交通費も支給されず、収支がマイナスの日々

 山口めろんは兵庫県豊岡市生まれ。実家は「電車は1時間に1本で一両編成」「コンビニに行くにも車移動」という場所にあり、幼い頃から東京に憧れていたという。その想いを叶えるべく、大学進学を機に上京。ミスコンへの出場をきっかけでテレビの仕事を始め、芸能事務所に所属した。そんなある日、山口を入れた8人の女の子が事務所に集められ、社長からアイドルグループを組むことが伝えられた。それが「怪傑!トロピカル丸」だった。アイドルを目指してはいなかったものの、社長の説明を聞いているうちに夢が膨らみ「てっぺん目指すぞ!」と覚悟ができたという。

 しかし、その夢と現実は、余りにもかけ離れていた。同書で山口は「アイドルとしての収入は、ほぼゼロでした。それどころか、最初の二年間は交通費も支給されず、むしろマイナスだったことも……」と、その金銭的な内情を打ち明ける。「マネージャーが仕事帰りにメンバー全員をご飯に連れていってくれたり、三年目から交通費が出るようになっただけでも、だいぶ良心的な事務所なんです!」と、フォローもしているが、かなりの極貧生活だったことは事実のようだ。

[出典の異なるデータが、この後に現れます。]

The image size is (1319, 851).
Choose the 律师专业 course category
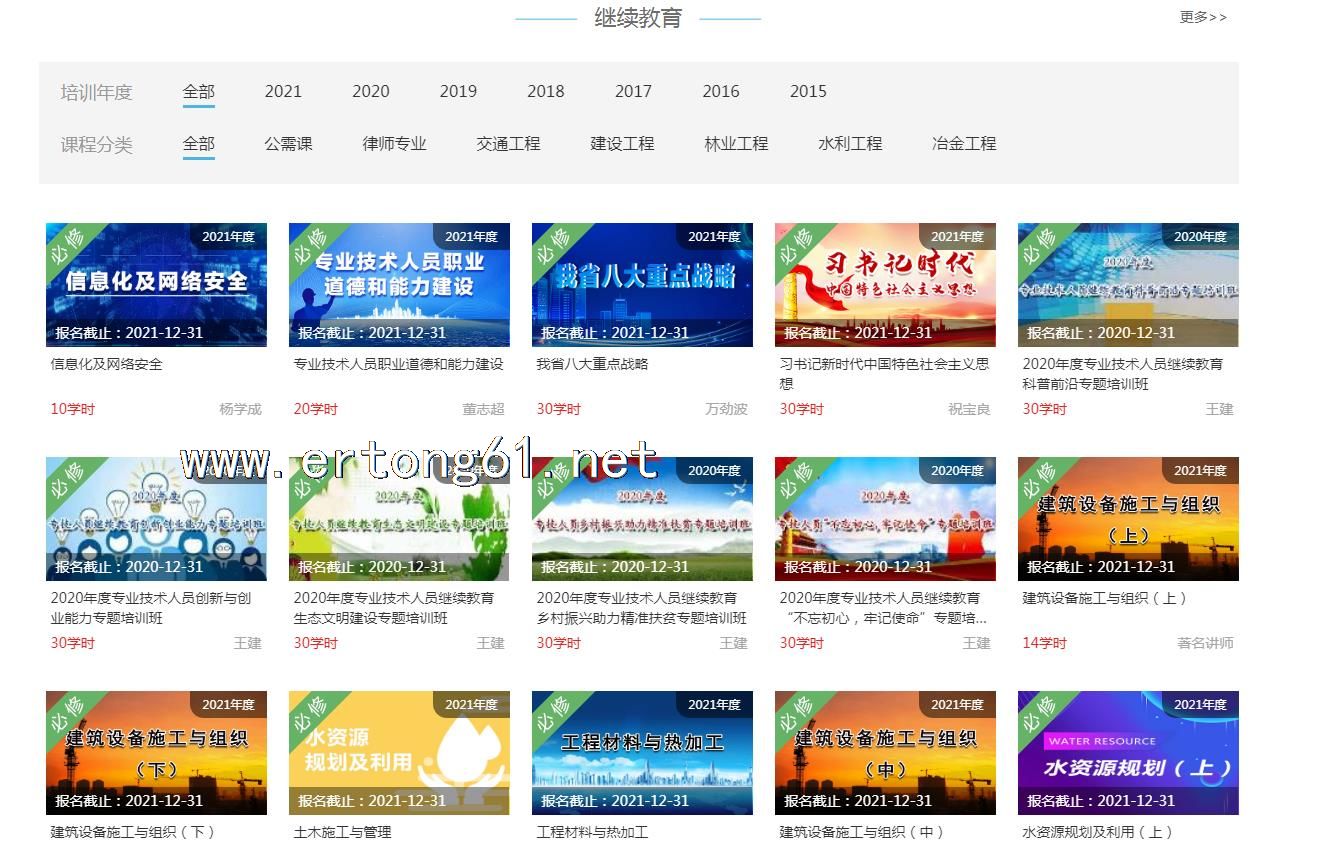pos(394,144)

人気アイドルと写メを撮って、そのアイドルのオタクにアピール

 アイドルとして日々のライブ活動があるため、フリーターほどバイトを入れることもできない。具体的には、以下のような状況だったという。

・収入はバイト代の月8万円のみ。毎月、食費や生活費に使える額は、たったの7000円
・毎週末、ライブ後に徹夜でバイトをしてそのまま寝ないでライブに向かう、という生活
・クレジットカードの審査が通らない
・自転車のサドルを盗まれたが、新しいサドルを買うことができずに乗り続け、痔を発症
・電車賃すらなくなり、オタクから貰った大量のCDをブックオフで売却

 華やかに見えるアイドルの生活の裏側は実は悲惨、なんていう話は、今や多くの人が知るところで、新しさはない。だが、つい最近までアイドルだった彼女が語る言葉にはリアリティーと重みがある。

 さらに金銭的な面だけでなく、事務所から「お前は、センターにいるべき人間ではない!」と告げられたり、人生初のデートをCD特典としてオタクに捧げたりと、精神的にも打撃を受けたエピソードについても語られている。

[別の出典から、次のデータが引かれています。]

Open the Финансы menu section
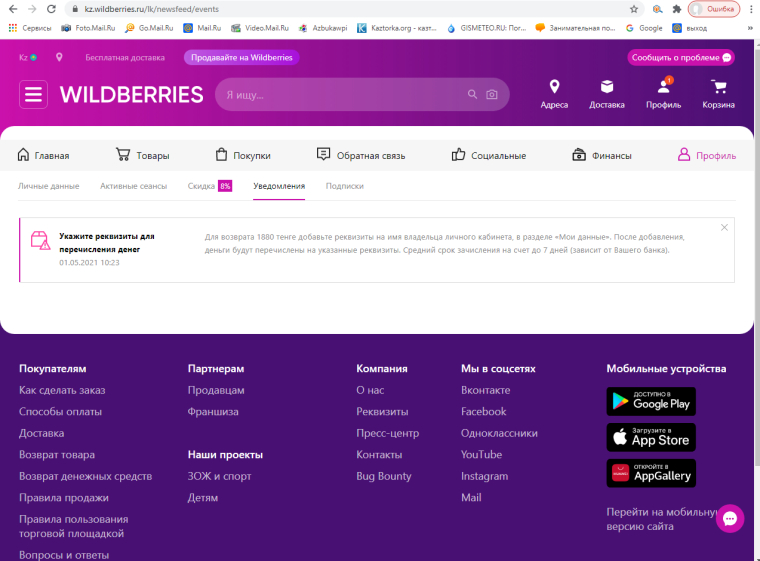Image resolution: width=760 pixels, height=561 pixels. tap(602, 155)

 また、アイドルを続けて行くうちに理解した「アイドル間での暗黙のルール」についても触れられている。それは「機嫌が悪いメンバーには話しかけない」「他メンバーのオタクを釣らない」というものだ。例え同じグループのメンバー同士でも、気を使わなければいけないのがアイドルなのだ。そして「人気のあるアイドルと対バンした時には写メを撮って、そのアイドルのオタクにアピールする」ことも必要だと、説いている。SNSやブログには、日々アイドル同士の仲良さ気な画像がアップされており、当然それは「単なる記念」というだけでなく、「営業」の意味もあることは想像できるが、それでもアイドル本人からそれを語られると、より現実味が増す。アイドルオタクにとっては、なかなか複雑な心境にさせられる告白だろう。